Highlands residents might not be aware of it, but it seems that if you “infringe” on borough property for any length of time, eventually the borough will just get a subdivision and turn it over to you at no or little cost so you won’t be infringing anymore.
Even more than that, the borough will use that same opportunity of offering three more chunks of the land it wants to subdivide to other adjacent property owners, the only ones to whom this land would be of any use. It will then save the biggest piece for the borough to sell or do something with sometime in the future.
Even if it’s waterfront property.
Once those smaller pieces are signed off to the property owners on Matthew Street, it certainly appears there will be no access to the waterfront property the borough retains other than through private property. The borough is requesting a 10 foot wide “flag stem specified as “not a public street” for access from Matthew Street to the largest piece of property the borough is reserving.
Land Use Board Meeting
That’s all to be decided at tomorrow night’s meeting of the Land Use Board at 7 p.m. at the Community Center, in addition to action on the conditional approval for a cannabis retail sale license at 132 Bay Ave. Borough residents should either become informed, attend the meeting, ask questions or not complain at some future date when they wonder how this all happened and why did they not know about it.(see related story)
Navesink Park Taxpayers Association
The encroachment on borough property by the Serghis owned house at Matthew St. that is prompting this subdivision request appears to be a paved walkway that has been on the site for more than two decades. It was there, according to records submitted with the borough’s application, both before and throughout the time when the borough had signed a ten year lease with the Navesink Park Taxpayers Association which expired in December, 2020. Association officers at the time of the lease ending, former Councilman Donald Manrodt, identified as the Association president, and Lillian Kanarkowski, identified as Association secretary, were both deceased.
Throughout the terms of the lease to the Borough, the lessee was exempt from paying taxes on the property the borough was leasing. When the lease expired three years after the deaths of the two Association officers, apparently no taxes were paid on the property. In 2021, the following year, the borough took ownership of the property through the failure to pay taxes. Available records for the Land Use meeting tomorrow do not indicate whether the borough ever notified the Association of the taxes due or how the borough specifically took ownership of the land.
Recommendation of Engineer
If approved as presented, the Land Use Board is apparently acting without the full recommendation of its own engineer, Edward Hermann. In his report, which is included with the package of more than 80 pages of information on the hearing, Hermann recommended the borough as applicant shows that the variances would not be substantially detrimental to the public good or impair the intent and purpose of the zone plan or character of the neighborhood. Since the smaller lots will only be offered to the adjacent owners, Hermann also recommends the borough present testimony on what would happen to the proposed small lots if negotiations with the adjacent owners for their purchase are not successful. He pointed out that all approvals or waivers should also be gathered from the Monmouth County Planning Board and the NJ Department of Environmental Protection.

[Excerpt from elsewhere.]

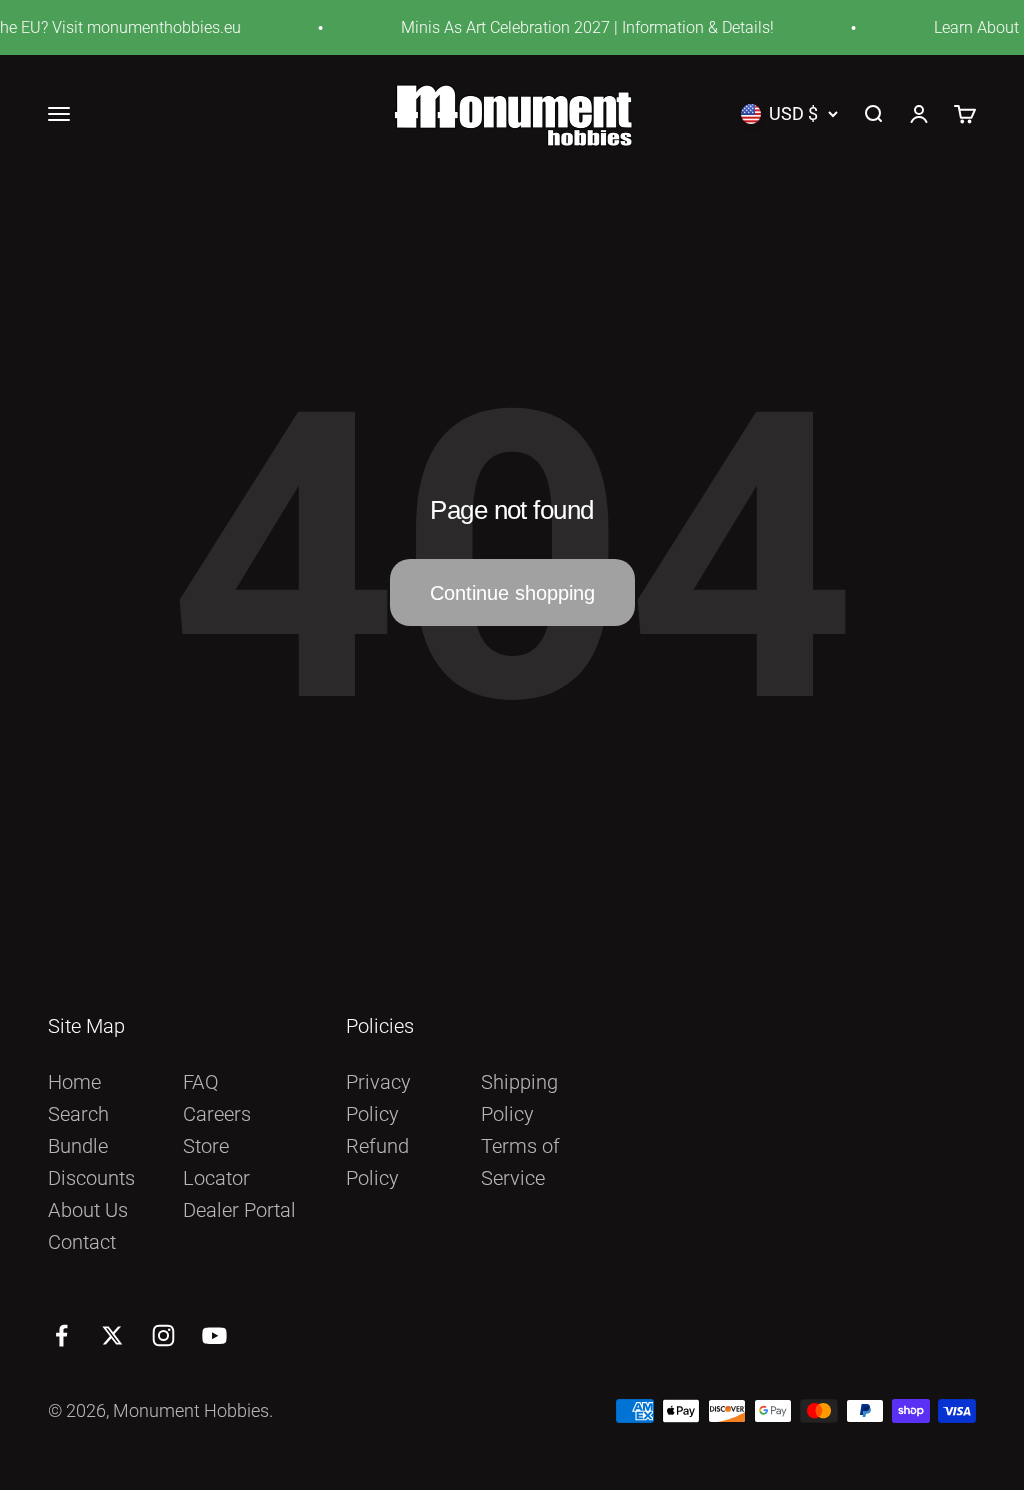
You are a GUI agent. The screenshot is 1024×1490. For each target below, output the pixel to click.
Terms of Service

In order to secure bulk variance relief, the borough must also provide proof that either a hardship in developing the site in conformance to zone standards because of narrowness, shallowness or shape, or exceptional topographies or physical features that are unique or an extraordinary situation affecting the property or existing structures. If it can be proven to promote a public purpose of that the variance substantially outweighs any detriment, then it could be approved.
The property is in a mapped flood zone and should the application get board approval, “a final major subdivision plat consistent with the state’s Title Recordation Act would be required.”